Excerpted data:

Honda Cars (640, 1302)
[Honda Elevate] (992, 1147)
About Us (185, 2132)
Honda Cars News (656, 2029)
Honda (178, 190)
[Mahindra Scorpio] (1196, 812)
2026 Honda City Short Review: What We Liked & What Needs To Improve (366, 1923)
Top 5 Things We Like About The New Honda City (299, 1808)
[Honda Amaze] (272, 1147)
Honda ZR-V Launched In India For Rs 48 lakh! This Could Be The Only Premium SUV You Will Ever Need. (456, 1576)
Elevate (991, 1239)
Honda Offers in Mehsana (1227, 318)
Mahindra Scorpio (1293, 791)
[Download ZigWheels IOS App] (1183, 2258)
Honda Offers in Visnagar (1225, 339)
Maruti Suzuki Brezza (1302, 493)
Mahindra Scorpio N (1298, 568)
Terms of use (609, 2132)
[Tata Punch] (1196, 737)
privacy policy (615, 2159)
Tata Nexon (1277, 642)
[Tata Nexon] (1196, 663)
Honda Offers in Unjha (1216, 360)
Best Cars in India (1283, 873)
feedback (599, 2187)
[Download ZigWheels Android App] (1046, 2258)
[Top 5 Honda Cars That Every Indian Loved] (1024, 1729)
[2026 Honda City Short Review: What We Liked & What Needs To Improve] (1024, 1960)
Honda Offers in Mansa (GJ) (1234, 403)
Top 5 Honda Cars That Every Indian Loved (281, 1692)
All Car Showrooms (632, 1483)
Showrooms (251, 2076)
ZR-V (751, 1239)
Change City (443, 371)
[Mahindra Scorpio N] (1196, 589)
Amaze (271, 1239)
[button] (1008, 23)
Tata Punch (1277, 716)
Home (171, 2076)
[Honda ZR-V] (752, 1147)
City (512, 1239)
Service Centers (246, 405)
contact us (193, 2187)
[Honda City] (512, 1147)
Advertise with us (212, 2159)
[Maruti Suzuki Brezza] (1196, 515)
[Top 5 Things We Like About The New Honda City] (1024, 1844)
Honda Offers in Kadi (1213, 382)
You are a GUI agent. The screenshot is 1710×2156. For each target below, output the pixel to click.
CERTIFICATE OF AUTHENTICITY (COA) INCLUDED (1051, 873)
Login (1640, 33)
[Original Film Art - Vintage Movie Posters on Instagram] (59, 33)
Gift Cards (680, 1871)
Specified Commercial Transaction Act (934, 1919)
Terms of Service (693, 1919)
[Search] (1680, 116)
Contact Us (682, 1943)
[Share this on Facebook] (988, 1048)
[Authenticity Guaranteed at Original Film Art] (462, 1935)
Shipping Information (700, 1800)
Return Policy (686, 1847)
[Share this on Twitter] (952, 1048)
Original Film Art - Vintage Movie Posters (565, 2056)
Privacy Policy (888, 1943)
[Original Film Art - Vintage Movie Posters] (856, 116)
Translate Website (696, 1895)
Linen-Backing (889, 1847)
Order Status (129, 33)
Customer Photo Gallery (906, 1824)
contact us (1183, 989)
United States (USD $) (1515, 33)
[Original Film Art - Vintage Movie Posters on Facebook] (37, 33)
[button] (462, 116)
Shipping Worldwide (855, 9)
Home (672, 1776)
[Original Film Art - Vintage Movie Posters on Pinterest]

Work instructions:
Look through the data above and return each line where the string "Original" occurs.

Solved problem:
[Original Film Art - Vintage Movie Posters on Instagram] (59, 33)
[Authenticity Guaranteed at Original Film Art] (462, 1935)
Original Film Art - Vintage Movie Posters (565, 2056)
[Original Film Art - Vintage Movie Posters] (856, 116)
[Original Film Art - Vintage Movie Posters on Facebook] (37, 33)
[Original Film Art - Vintage Movie Posters on Pinterest]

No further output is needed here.